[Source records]
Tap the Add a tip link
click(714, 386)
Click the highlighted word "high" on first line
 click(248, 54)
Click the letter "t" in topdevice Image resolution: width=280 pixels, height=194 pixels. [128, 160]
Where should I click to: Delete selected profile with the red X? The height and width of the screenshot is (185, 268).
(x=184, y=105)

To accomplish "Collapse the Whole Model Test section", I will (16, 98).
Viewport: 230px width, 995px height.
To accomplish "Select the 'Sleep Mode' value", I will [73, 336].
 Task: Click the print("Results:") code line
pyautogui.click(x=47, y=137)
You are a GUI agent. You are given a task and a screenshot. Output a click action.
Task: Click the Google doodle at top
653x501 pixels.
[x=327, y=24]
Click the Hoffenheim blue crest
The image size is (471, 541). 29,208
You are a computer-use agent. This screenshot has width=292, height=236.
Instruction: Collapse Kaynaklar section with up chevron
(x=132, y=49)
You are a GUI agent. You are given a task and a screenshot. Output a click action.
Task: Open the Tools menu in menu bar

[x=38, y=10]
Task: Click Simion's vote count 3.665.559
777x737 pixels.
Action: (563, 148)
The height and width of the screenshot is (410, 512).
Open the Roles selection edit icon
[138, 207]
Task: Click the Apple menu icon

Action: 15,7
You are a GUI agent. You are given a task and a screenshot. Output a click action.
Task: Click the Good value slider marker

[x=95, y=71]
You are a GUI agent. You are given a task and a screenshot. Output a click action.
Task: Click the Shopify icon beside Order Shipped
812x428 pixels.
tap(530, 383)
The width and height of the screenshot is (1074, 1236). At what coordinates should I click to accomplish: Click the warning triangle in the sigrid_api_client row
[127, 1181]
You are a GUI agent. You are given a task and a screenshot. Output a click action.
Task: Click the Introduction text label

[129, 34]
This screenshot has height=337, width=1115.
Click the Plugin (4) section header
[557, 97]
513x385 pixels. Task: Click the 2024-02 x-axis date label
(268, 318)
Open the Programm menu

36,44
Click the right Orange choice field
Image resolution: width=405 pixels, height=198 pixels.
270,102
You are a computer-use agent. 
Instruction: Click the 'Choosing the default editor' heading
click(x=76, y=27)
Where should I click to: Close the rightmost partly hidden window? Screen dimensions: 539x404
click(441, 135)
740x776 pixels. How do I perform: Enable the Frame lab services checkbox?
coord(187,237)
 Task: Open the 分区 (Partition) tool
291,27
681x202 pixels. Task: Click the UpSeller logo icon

◆ Aim of the exercise:
Reproduce the data shown above in its entirety, keeping each word as it is.

◆ Written solution:
Tap the Add a tip link
click(714, 386)
Click the highlighted word "high" on first line
 click(248, 54)
Click the letter "t" in topdevice Image resolution: width=280 pixels, height=194 pixels. [128, 160]
Where should I click to: Delete selected profile with the red X? The height and width of the screenshot is (185, 268).
(x=184, y=105)

To accomplish "Collapse the Whole Model Test section", I will (16, 98).
Viewport: 230px width, 995px height.
To accomplish "Select the 'Sleep Mode' value", I will [73, 336].
 Task: Click the print("Results:") code line
pyautogui.click(x=47, y=137)
You are a GUI agent. You are given a task and a screenshot. Output a click action.
Task: Click the Google doodle at top
653x501 pixels.
[x=327, y=24]
Click the Hoffenheim blue crest
The image size is (471, 541). 29,208
You are a computer-use agent. This screenshot has width=292, height=236.
Instruction: Collapse Kaynaklar section with up chevron
(x=132, y=49)
You are a GUI agent. You are given a task and a screenshot. Output a click action.
Task: Open the Tools menu in menu bar

[x=38, y=10]
Task: Click Simion's vote count 3.665.559
777x737 pixels.
Action: (563, 148)
The height and width of the screenshot is (410, 512).
Open the Roles selection edit icon
[138, 207]
Task: Click the Apple menu icon

Action: 15,7
You are a GUI agent. You are given a task and a screenshot. Output a click action.
Task: Click the Good value slider marker

[x=95, y=71]
You are a GUI agent. You are given a task and a screenshot. Output a click action.
Task: Click the Shopify icon beside Order Shipped
812x428 pixels.
tap(530, 383)
The width and height of the screenshot is (1074, 1236). At what coordinates should I click to accomplish: Click the warning triangle in the sigrid_api_client row
[127, 1181]
You are a GUI agent. You are given a task and a screenshot. Output a click action.
Task: Click the Introduction text label

[129, 34]
This screenshot has height=337, width=1115.
Click the Plugin (4) section header
[557, 97]
513x385 pixels. Task: Click the 2024-02 x-axis date label
(268, 318)
Open the Programm menu

36,44
Click the right Orange choice field
Image resolution: width=405 pixels, height=198 pixels.
270,102
You are a computer-use agent. 
Instruction: Click the 'Choosing the default editor' heading
click(x=76, y=27)
Where should I click to: Close the rightmost partly hidden window? Screen dimensions: 539x404
click(441, 135)
740x776 pixels. How do I perform: Enable the Frame lab services checkbox?
coord(187,237)
 Task: Open the 分区 (Partition) tool
291,27
681x202 pixels. Task: Click the UpSeller logo icon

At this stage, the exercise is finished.